Drew Alden
1 min readMay 1, 2017

--

I take big, big issue with point number 4. Making a blanket statement like “No you can’t use wifi” and recommending cellular as a replacement is as irresponsible and dangerous as it is flat out incorrect.

While there are plenty of additional considerations for making a wifi device enterprise-grade (compatibility with WPA2 Enterprise/EAP/PEAP/802.11x, use of SSL/TLS, proxy compatibility and associated authentication — to name a few), this does NOT mean wifi is not an option. Quite the opposite. Furthermore, cellular, LoRa, and any number of other wireless technologies are NOT a replacement for wifi, and the technologies don’t even overlap use cases often, enterprise or not.

With regard to security, suggesting that enterprise IT admins will not allow a device on the wifi network for security reasons, but that they would allow an open cellular connection on-premises is both ignorant and wrong.
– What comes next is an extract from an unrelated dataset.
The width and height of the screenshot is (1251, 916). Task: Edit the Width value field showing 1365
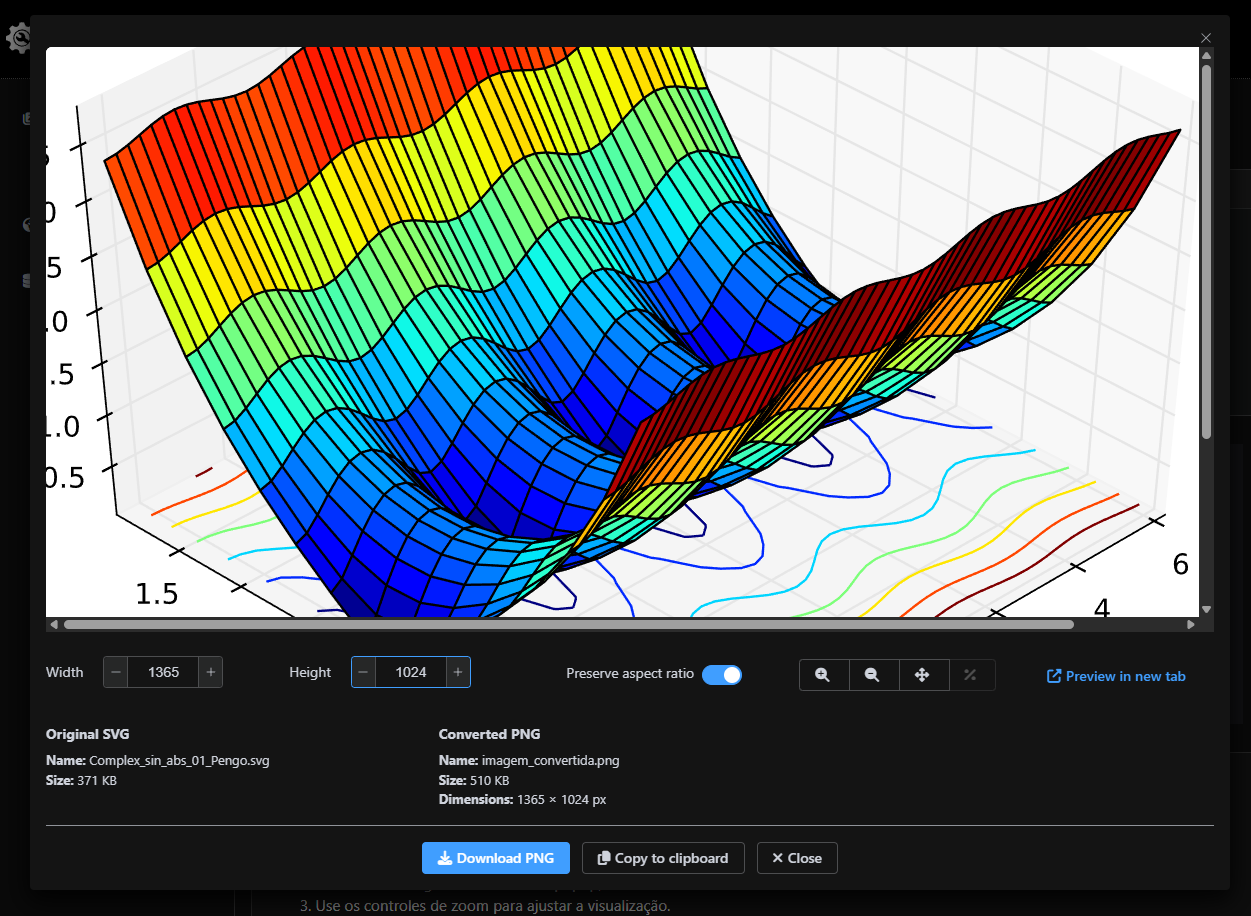click(x=163, y=672)
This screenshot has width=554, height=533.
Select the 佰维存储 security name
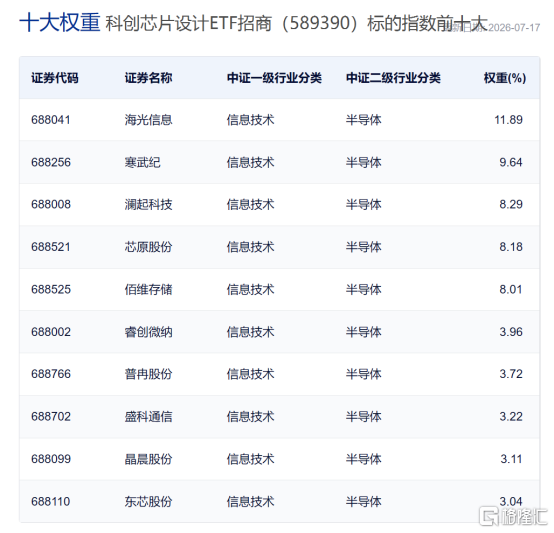click(148, 289)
Any device going through a proper network stack via a secured connection is always, always favorable to rogue, expensive, unmanaged one-off cellular connections.

I work in security for a very large Fortune 100 company, we take security VERY seriously, and we deploy wireless devices on the daily. Doing it right certainly isn’t the easiest route, but it’s very possible. Giving this type of advice suggests you don’t and haven’t worked in this environment recently, and may not even understand the basics of these very different technologies, despite your profile’s claims of being a wireless guru. You’re certainly in no position to be giving enterprise wireless deployment advice, at the very least. Please stop.